# Limit of Doves!!



## Crawl (Apr 14, 2004)

Got my limit today of 15 doves and my 14th one had a band!!  I called it in and they are going to send me a letter in the mail telling me where it was banded at.


----------



## fakebait (Jun 18, 2006)

GREAT DAY! Where were you hunting. I saw a good population at Dorset but: I did not have enough time to stay very long. Want to try again Sunday , I have to work tomorrow.


----------



## Crawl (Apr 14, 2004)

Tuscarawas county. Good luck sunday!


----------



## flypilot33 (Feb 9, 2006)

Six of us went out yesterday and everyone got their limit. I will post a pic of that when I can. That was a lot of cleaning.


----------



## BigChessie (Mar 12, 2005)

Nice shooting guys.

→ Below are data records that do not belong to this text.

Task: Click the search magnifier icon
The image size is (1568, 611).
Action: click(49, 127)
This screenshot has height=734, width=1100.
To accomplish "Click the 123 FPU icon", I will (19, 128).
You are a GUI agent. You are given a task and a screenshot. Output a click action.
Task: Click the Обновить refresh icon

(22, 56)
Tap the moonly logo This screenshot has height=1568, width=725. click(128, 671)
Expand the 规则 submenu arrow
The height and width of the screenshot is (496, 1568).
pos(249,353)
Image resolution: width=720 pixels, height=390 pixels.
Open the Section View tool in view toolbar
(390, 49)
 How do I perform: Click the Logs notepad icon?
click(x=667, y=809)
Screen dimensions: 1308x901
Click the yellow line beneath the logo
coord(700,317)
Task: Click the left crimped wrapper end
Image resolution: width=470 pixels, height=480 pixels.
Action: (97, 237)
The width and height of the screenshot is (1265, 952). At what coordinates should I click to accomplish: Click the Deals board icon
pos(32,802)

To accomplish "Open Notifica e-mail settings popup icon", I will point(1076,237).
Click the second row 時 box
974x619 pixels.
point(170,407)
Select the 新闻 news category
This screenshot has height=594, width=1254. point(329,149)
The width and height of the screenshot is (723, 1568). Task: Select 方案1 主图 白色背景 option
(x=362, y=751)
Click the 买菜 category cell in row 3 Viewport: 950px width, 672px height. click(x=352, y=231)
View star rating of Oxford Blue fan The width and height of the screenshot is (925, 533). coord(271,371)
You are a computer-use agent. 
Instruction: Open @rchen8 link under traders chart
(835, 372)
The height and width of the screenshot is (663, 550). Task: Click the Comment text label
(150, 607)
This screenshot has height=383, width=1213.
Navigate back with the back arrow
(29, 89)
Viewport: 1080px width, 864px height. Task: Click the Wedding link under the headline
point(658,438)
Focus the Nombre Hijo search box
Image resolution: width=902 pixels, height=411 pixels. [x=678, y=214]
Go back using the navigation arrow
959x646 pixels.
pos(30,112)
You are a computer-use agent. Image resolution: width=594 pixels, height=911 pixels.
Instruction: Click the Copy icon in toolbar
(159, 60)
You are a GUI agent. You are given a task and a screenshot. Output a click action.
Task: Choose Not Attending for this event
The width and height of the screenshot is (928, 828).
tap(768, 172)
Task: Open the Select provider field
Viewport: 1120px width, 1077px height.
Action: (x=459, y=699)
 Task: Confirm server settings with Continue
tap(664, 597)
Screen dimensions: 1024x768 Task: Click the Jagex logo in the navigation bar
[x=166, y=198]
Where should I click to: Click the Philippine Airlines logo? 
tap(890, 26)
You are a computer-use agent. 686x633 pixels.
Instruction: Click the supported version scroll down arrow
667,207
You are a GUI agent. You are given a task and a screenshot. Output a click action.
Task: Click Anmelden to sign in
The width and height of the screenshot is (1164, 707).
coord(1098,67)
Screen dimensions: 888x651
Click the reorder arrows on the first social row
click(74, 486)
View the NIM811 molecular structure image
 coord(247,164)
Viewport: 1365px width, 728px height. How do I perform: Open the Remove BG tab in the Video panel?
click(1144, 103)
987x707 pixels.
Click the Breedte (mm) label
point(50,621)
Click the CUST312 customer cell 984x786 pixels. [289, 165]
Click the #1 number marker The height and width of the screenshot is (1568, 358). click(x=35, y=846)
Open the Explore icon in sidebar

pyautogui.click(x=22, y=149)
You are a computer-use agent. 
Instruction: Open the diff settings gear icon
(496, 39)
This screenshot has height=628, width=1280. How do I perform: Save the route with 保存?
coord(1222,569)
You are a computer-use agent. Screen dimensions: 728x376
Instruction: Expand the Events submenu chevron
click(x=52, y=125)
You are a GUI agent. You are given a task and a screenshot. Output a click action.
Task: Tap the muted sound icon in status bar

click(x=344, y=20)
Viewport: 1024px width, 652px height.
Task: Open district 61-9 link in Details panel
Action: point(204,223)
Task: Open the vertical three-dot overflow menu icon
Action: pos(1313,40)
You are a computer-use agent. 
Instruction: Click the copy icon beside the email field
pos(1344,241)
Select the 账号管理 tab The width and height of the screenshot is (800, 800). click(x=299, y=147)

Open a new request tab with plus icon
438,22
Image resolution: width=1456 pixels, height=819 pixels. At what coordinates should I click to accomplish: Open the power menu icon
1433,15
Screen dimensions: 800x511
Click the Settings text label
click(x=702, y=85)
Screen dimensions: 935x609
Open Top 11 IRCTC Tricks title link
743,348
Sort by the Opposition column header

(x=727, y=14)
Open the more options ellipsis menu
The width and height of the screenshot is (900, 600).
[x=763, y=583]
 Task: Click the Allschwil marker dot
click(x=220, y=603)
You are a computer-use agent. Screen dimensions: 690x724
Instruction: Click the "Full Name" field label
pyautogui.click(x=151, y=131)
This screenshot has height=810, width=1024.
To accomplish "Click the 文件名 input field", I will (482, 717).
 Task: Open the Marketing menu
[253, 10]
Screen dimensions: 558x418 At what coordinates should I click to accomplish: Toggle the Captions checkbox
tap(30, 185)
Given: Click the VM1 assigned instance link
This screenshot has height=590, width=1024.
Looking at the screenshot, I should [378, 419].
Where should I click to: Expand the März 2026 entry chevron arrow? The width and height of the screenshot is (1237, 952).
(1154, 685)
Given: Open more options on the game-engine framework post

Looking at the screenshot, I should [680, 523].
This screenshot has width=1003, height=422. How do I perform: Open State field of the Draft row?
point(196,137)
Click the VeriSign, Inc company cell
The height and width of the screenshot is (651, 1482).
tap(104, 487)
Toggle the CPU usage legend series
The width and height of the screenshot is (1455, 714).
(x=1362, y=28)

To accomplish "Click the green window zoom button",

Really sweet to hear about the band!


----------



## flypilot33 (Feb 9, 2006)

We used to get a lot of banded birds. I don't know if they still do but they used to band some in Spring Valley, right down thte street from us.


----------



## Crawl (Apr 14, 2004)

Thnaks, I'm still fired up about it! Does anyone know if they banded doves just in Ohio or other states also?


----------



## fakebait (Jun 18, 2006)

I heard that there is a study being done across New York, Pa. and Ohio banding so many birds in each state to determine migration routes and home populations.


----------